Modify a SmallVec inline size for UseList to be slightly larger. by cfallin · Pull Request #93 · bytecodealliance/regalloc2

cfallin · 2022-10-05T01:13:00Z

This PR updates the UseList type alias to a SmallVec with 4
Uses (which are 4 bytes each) rather than 2, because we get 16 bytes
of space "for free" in a SmallVec on a 64-bit machine.
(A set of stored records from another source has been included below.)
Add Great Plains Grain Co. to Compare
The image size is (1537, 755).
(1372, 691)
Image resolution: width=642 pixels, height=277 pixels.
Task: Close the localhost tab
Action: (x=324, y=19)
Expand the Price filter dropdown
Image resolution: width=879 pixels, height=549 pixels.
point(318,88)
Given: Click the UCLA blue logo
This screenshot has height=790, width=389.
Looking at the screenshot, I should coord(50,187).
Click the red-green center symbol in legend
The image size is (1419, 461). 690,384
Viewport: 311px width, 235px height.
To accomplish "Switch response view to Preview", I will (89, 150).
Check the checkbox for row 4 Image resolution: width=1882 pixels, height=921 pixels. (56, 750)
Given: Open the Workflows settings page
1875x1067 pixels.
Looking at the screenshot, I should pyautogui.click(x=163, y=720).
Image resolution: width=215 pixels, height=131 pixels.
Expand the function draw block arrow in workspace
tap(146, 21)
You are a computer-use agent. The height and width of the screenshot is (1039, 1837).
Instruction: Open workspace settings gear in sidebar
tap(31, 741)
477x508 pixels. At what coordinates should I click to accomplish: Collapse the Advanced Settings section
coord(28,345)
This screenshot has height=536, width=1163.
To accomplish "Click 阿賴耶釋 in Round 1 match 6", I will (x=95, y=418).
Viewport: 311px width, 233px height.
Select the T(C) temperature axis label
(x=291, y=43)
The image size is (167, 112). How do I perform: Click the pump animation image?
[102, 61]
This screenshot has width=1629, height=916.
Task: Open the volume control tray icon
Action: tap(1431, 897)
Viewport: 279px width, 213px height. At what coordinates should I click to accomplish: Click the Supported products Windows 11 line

This PR improves the compilation performance of Cranelift by 1% on
SpiderMonkey.wasm (measured on a Linux desktop with pinned CPU
frequency, and pinned to one core).

It's worth noting also that before making these changes, I explored
whether it would be possible to put the lists of uses and liveranges
in single large backing Vecs; the basic reason why we can't do this
is that during liverange construction, we append to many lists
concurrently. One could use a linked-list arrangement, and in fact RA2
did this early in its development; the separate SmallVecs were
better for performance overall because the cache locality wins when we
traverse the lists many times. It may still be worth investigating use
of an arena to allocate the vecs rather than the default heap allocator.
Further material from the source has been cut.